PostPosted: Fri 15 May, 2020 4:46 am    Post subject:         Reply with quote

Two issues: You'll probably need a small spacer around the edge of the sword between the two wooden slats to make room for the blade. Thickness of the edge, OR thickness of the spine of the blade. The former if you want it to be very snug, the latter if you want it to move in and out more freely. Mind the distal taper Happy

Aside from that I'd recommend the use of cling film on the blade if you're going to put it in a wet scabbard you're working on. That's how I've made leather sheaths in the past, for which I'd also had to thoroughly moisten the leather.

Pretty sure it got stuck mainly because of the rust. There are many accounts of historical swords being kept in scabbards, getting damp or wet and refusing to come out later. This could go as far as having to cut, grind and peel of the scabbard, completely destroying it and damaging the blade in the process (in addition to considerable corrosion on it).

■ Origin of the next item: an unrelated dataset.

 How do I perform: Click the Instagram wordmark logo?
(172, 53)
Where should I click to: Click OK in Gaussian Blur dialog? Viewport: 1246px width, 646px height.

And the reason why it won't fit anymore is probably that the wood wasn't quite dry yet when you removed the sword and thus it (partly) returned to its original shape or just warped afterwards. Forcing the blade in now will likely crack the scabbard.
Yes, don't force a sword into a tight scabbard while it's dry. And wrap it in a thin film before putting it in when it's wet. Always use protection, kids. Wink
I'll show myself out.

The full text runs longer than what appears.